• **Parts of the exercise**:
- 1) List every name prefix that the bird database constants code defines under its prefix conventions, and give what each one marks.
- 2) Carry on the bird database constants code from its final line.

• **Supplied passage**:
L_SCI        =  36          # Scientific name field length
L_ENG        =  56          # English name field length
L_TEX        =  80          # TeX English name field length
L_ABBR       =  6           # Standard bird code length
C_ABBR       =  cset.letters.union(Cset("/ "))      # Cset for bird codes
C_BLANK      =  cset.Cset(" ")      # Cset for spaces
C_STATUS     =  cset.Cset(" ?+")    # Cset for tree file's status code


#----------------------------------------------------------------
# Constants related to databases
#-----------------------------------------------------------------

DB_OPTIONS = { "user":   "john",
               "passwd": "abracadabra",
               "host":   "crayola",
               "db":     "john" }

#================================================================
# SCHEMA
#----------------------------------------------------------------
# Prefix conventions:
#   T_      Names of tables
#   F_      Names of fields (columns)
#   L_      Lengths of fields
#   X_      File extension for this table in external form
#----------------------------------------------------------------
# Tree table: represents the taxonomic tree.  The length of the
# F_TX_KEY column is derived from Hier.txKeyLen.
#----------------------------------------------------------------

T_TREE                  =  "tree"
F_TX_KEY                =  "tx_key"         # Taxonomic key
F_STD_ABBR, L_ABBR      =  "std_abbr", 6    # Standard bird code
F_STATUS                =  "status"         # Status, '?' if not in AOU
F_SCI,      L_SCI       =  "sci", 36        # Scientific name
F_ENG,      L_ENG       =  "eng", 56        # English name
F_TEX,      L_TEX       =  "tex", 80        # TeX English name
X_TREE                  =  ".tre"

#----------------------------------------------------------------
# Abbreviations table: For looking up any bird code
#----------------------------------------------------------------

T_AB6       =  "abbr"
F_ABBR      =  "ab6"        # Abbreviation (bird code); length L_ABBR
# F_SCI, L_SCI as in tree table, and this column is a relation to same
F_ALT_ENG   =  "alt_eng"    # English name for this abbreviation
X_AB6       =  ".ab6"

#----------------------------------------------------------------
# Collisions table: for documenting collisions in the code system
#----------------------------------------------------------------

T_COLL        =  "coll"

• **Information provided**:
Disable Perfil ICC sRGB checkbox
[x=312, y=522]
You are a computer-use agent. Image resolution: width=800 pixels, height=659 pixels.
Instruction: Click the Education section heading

• **The answers**:
- 1)
- T_: names of tables
- F_: names of fields (columns)
- L_: lengths of fields
- X_: file extension for this table in external form

- 2)
F_BAD_ABBR    =  "bad_abbr"       # The invalid code
F_GOOD_ABBR   =  "good_abbr"      # One of the valid alternatives
X_COLL        =  ".col"


# - - - - -   c l a s s   T x n y E r r o r   - - - - -

class TxnyError(Exception):     # Our generic exception
    def __str__ ( self ):
        return "*Txny error* " + Exception.__str__(self)


#================================================================
# Verification functions
#================================================================
# abbr-file(baseName) ==
#   the file named (baseName + X_AB6)
#----------------------------------------------------------------
# coll-file(baseName) ==
#   the file named (baseName + X_COLL)
#----------------------------------------------------------------
# tree-file(baseName) ==
#   the file named (baseName + X_TREE)
#----------------------------------------------------------------




# - - - - -   c l a s s   T x n y   - - -

class Txny:
    """Represents an entire taxonomic tree, e.g., Class Aves.

      Exports:
        Txny ( hier ):
            [ if (hier is the Hier object defining the rank hierarchy
              used in TheDatabase(DB_OPTIONS)
              and (TheDatabase(DB_OPTIONS) can be opened) ->
                  return a new Txny object representing that hierarchy
                  and database
                else ->
                  Log()  +:=  error message(s)
                  raise TxnyError ]
        .hier       [ as passed to the constructor ]
        .root():
          [ return a Taxon object representing the root taxon ]
        .lookupTxKey ( txKey ):
          [ if (txKey is a string) ->
              if (txKey matches the taxonomic key of a taxon in self) ->
                return the corresponding Taxon
              else -> return None ]
        .lookupSci ( sci ):
          [ if (sci is a string) ->
              if (sci is the scientific name of a taxon in self) ->
                return the Taxon with that name
              else -> return None ]
        .lookupAbbr ( abbr ):
          [ if (abbr is a string) ->
              if (abbr is the abbr for a taxon in self, case-insensitive) ->
                return the Taxon to which that abbr is referred
              else -> return None ]
        .lookupAbbrDef ( abbr ):
          [ if (abbr is a string) ->
              if (abbr is the abbr for a taxon in self) ->
                return the AbbrDef for that abbr
              else -> return None ]
        .lookupCollision ( abbr ):
          [ if (abbr is a string) ->
              if (abbr is a collision abbr in self) ->
                return a list of the preferred abbrs for that collision
              else -> return None ]
        .allTxKeys():
          [ returns a list of all txKey strings in self, in
            ascending (phylogenetic) order ]
        .allAbbrs():
          [ returns a list of all abbr strings in self, in
            ascending order ]
        .create():
          [ if self's databases do not exist ->
              create them ]
        .drop():
          [ if self's databases exist ->
              delete them ]
        .reload(baseName):
          [ if baseName is the base file name for a set of readable,
            valid flat files as built by nombuild.icn ->
              self  :=  self reloaded from those files
            else -> TxnyError ]

      State:
        .db
          [ TheDatabase(DB_OPTIONS) ]
        .treeTable
          [ a Table object representing the taxonomic tree table ]
        .abbrTable
          [ a Table object representing the abbreviations table ]
        .collTable
          [ a Table object representing the collisions table ]

    """


# - - -   T x n y . _ _ i n i t _ _   - - -

    def __init__ ( self, hier ):
        """Constructor for a Txny object.
        """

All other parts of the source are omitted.